## Work item:
Skip the images and repeat every entry word for word.

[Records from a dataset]
----

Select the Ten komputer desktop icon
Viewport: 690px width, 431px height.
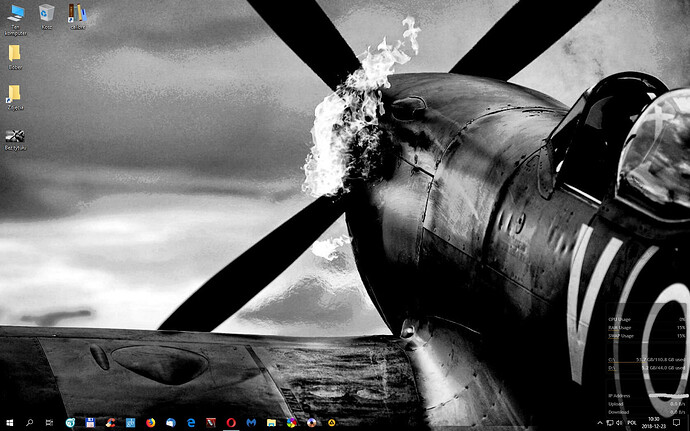(16, 15)
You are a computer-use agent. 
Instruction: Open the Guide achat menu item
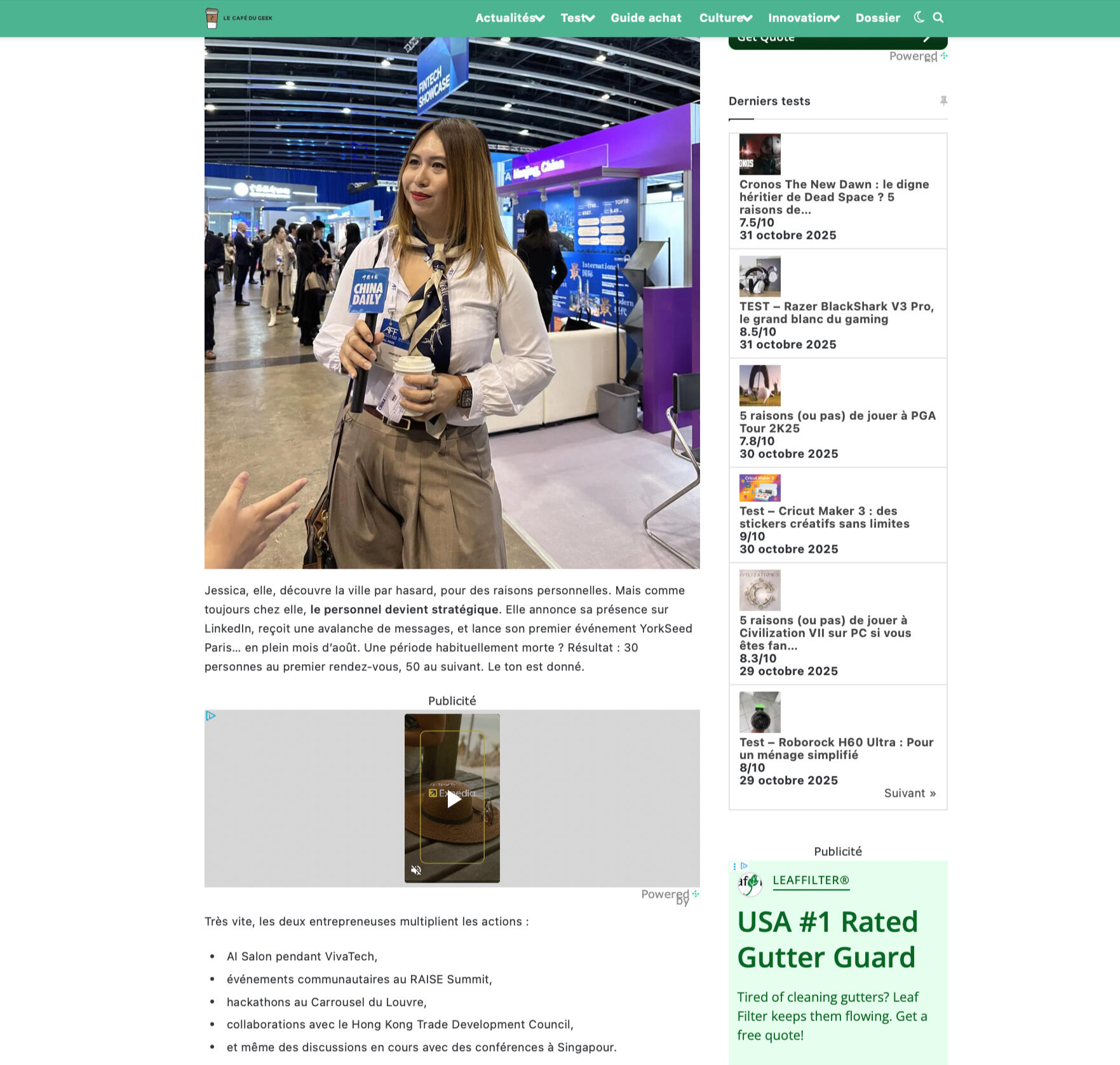click(645, 18)
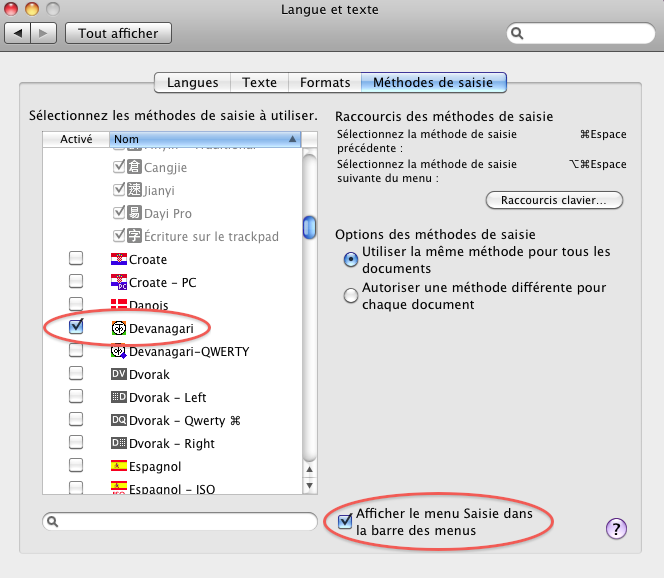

----

## Answer to the problem:
Select the Ten komputer desktop icon
Viewport: 690px width, 431px height.
(16, 15)
You are a computer-use agent. 
Instruction: Open the Guide achat menu item
click(645, 18)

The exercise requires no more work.